AI Aggregator

Categories

Best small LLMs for on-device / mobile

Small enough to run on a phone, laptop, or embedded device. The 1-4B effective tier is interesting.

On-device has different constraints than server inference: RAM matters more than throughput, battery as much as latency, and running out of memory on a phone is a much worse failure mode than a server 503.

The 2026 wave of "effective parameter" models (Gemma 4 E2B/E4B, smaller Qwen3 variants) trades training complexity for footprints that fit consumer hardware.
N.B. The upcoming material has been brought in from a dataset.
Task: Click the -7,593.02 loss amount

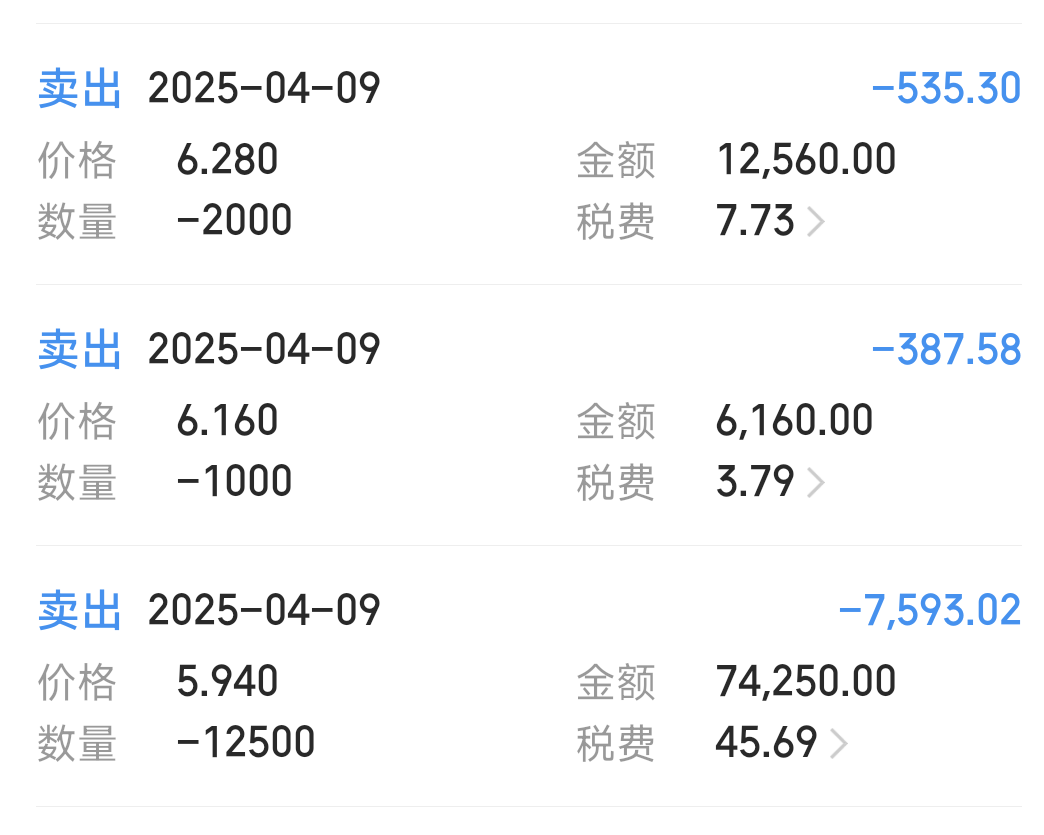Action: point(929,611)
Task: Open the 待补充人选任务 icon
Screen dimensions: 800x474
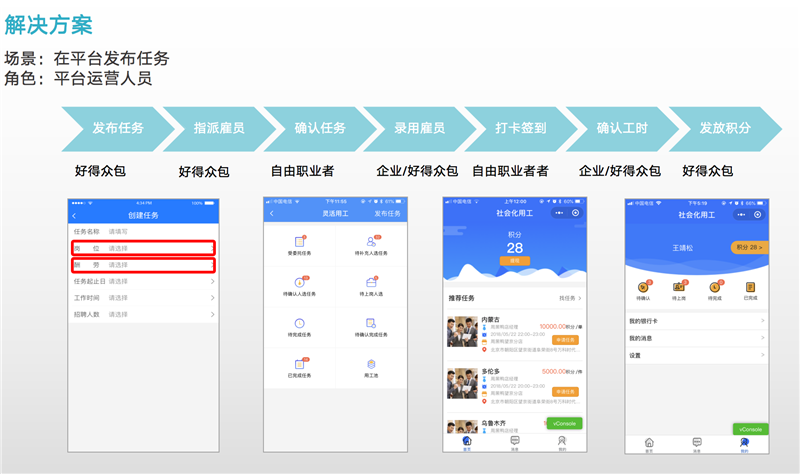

Native multimodal at this size is genuinely new.

What we look for

  • Quantized quality at Q4_K_M / Q5_K_M, not bf16. If it collapses below int8, it's not on-device.
  • Cold-start time on Apple Silicon and Snapdragon.
  • Memory ceiling - total RAM needed, not just weight size.
  • License clarity for redistribution when shipping weights inside an app.
  • Multimodal feasibility - useful screenshots / photos / short audio, or text-only?

Ranked for shipping inference into a mobile app or edge device.

Picks

  1. #1 Gemma 4 E4B 4.0B · Apache 2.0

    Native multimodal (text, image, video, audio) at edge sizes. Apache 2.0. ~4B effective inference footprint built to preserve RAM and battery on consumer devices.
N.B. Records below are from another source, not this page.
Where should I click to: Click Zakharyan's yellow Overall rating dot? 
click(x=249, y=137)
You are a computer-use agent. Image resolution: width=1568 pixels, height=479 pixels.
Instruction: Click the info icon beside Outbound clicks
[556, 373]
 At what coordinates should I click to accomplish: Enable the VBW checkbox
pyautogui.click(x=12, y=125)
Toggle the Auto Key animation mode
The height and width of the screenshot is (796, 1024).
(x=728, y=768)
  2. #2 Phi-4-mini 3.8B 3.8B · MIT

    MIT license, 67% MMLU at 3.8B. Inherits the Phi reasoning lineage in a small footprint. 128K context, 200K-token vocabulary for multilingual support. Function-calling support.

  3. #3 Llama 3.2 3B Instruct 3.2B · Llama 3.2 Community

    Meta's mobile-targeted small model. Largest ecosystem at this size class. 128K context. Solid baseline for on-device assistants where ecosystem maturity matters.